Bertrand partage les interrogations et les doutes de beaucoup de jeunes activistes. « Parfois on se demande si on n’a pas fait une erreur stratégique en ciblant le troisième mandat. Peut-être que c’était trop flou pour les paysans issus des collines, et qu’il aurait mieux valu montrer ce qu’il adviendrait si Nkurunziza partait ». Continuer à militer requiert une grande détermination. « La pauvreté vous éloigne parfois des autres activistes : c’est difficile de se rassembler à cause de l’argent. A ce niveau-là, le régime nous a battus, car comment être actif quand tu es en mode survie ? En plus, nos passeports burundais expirent petit à petit ; alors ceux qui n’ont pas obtenu de titre de voyage pour réfugiés sont bloqués là où ils sont ».

Si Bertrand continue à militer, c’est par défiance vis-à-vis du CNDD-FDD, le parti au pouvoir, « qui fait croire qu’il n’y a pas la guerre », et par sens du devoir envers son pays. Le jeune homme s’indigne du manque d’action coercitive de la communauté internationale et de l’opposition politique burundaise face à la « machine » génocidaire que le gouvernement met en place selon lui. « Nous ne devons pas tomber dans le piège qui consisterait à penser que nous n’avons pas le droit à l’autodéfense.
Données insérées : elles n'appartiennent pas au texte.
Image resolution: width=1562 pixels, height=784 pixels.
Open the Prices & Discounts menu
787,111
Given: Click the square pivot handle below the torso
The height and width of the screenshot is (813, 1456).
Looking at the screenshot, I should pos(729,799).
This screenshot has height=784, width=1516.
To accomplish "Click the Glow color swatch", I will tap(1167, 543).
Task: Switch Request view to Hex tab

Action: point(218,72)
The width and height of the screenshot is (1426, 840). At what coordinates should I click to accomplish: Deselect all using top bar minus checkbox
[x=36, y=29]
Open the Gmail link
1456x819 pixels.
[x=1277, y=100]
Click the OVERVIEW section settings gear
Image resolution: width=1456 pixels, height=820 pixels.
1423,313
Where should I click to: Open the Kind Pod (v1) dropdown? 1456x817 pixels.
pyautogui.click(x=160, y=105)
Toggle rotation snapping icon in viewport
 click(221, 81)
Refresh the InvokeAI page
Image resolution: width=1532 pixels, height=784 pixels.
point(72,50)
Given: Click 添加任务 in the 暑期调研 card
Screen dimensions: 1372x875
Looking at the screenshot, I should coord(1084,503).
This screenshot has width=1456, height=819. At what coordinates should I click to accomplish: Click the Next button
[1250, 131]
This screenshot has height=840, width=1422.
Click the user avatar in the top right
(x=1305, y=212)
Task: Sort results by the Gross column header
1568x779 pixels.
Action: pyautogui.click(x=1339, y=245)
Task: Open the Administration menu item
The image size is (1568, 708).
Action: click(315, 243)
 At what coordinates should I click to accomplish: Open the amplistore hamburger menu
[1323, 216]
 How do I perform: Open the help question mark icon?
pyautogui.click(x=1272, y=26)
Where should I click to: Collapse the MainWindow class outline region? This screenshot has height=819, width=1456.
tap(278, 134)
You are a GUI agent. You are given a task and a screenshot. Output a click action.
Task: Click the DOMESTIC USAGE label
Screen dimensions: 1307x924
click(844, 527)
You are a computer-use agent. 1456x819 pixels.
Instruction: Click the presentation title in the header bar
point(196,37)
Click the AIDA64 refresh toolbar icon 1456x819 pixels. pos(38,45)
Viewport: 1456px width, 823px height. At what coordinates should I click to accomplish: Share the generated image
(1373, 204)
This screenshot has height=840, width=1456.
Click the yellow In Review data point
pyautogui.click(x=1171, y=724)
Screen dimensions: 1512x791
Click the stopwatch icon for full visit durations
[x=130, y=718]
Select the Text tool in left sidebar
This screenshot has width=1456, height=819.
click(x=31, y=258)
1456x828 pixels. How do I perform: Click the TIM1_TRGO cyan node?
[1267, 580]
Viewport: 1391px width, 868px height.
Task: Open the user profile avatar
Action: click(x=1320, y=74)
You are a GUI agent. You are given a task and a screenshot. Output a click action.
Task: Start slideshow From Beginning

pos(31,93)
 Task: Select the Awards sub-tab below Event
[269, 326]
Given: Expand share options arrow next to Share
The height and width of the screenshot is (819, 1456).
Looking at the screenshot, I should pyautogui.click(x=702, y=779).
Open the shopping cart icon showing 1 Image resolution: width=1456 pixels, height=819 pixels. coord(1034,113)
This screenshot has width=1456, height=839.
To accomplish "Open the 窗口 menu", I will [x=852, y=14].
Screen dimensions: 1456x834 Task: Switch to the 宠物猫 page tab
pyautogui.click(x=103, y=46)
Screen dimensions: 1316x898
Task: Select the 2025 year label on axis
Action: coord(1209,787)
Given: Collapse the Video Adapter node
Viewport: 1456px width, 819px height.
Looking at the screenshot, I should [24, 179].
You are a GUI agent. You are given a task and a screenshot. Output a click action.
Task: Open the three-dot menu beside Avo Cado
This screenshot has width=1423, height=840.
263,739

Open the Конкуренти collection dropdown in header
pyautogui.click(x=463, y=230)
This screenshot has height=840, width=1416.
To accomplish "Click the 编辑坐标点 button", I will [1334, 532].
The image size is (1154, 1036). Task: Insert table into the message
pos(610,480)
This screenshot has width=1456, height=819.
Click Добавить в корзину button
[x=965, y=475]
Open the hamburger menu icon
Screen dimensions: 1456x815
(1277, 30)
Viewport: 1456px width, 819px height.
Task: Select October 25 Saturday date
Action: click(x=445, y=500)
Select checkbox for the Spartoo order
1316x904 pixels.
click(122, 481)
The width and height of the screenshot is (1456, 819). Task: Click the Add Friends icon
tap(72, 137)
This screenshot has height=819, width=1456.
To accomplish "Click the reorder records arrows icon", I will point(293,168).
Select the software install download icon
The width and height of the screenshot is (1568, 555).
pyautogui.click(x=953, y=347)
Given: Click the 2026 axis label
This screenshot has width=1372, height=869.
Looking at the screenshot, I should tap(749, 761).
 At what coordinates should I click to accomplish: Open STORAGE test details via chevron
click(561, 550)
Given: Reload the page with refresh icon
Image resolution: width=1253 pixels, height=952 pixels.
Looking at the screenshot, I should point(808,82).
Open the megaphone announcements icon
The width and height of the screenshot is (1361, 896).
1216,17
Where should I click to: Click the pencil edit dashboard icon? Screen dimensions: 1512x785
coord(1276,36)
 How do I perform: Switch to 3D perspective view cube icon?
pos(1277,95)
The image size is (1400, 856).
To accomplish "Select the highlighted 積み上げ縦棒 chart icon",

Ce n’est pas un droit que l’on demande. Ça ne doit pas être écrit dans des documents des Nations unies », lance-t-il.

Les violences subies, le sentiment d’injustice, la perte d’autonomie et le désœuvrement génèrent frustrations et colère chez certains réfugiés.

L’accès aux services de base – eau potable, soins de santé, éducation – et la sécurité sont des enjeux majeurs dans les camps de réfugiés. La peur est tangible parmi les Burundais rencontrés, craignant l’infiltration du Service national de renseignement burundais et des Imbonerakure. De nombreux éléments indiquent que ces inquiétudes sont fondées. Les réfugiés en milieu urbain font face aux mêmes menaces du régime. Leur quotidien comporte aussi son lot de difficultés. L’aide matérielle y étant quasi-inexistante, ils sont livrés à eux-mêmes.

Les violences subies, le sentiment d’injustice, la perte d’autonomie et le désœuvrement génèrent frustrations et colère chez certains réfugiés. Les jeunes sont particulièrement vulnérables, en milieu urbain comme dans les camps. Tandis que la majorité se consacre à la lutte pour la survie, certains s’engagent dans l’activisme. Face à la misère et au conflit qui se poursuit, d’autres sont tentés par l’idée de la résistance armée.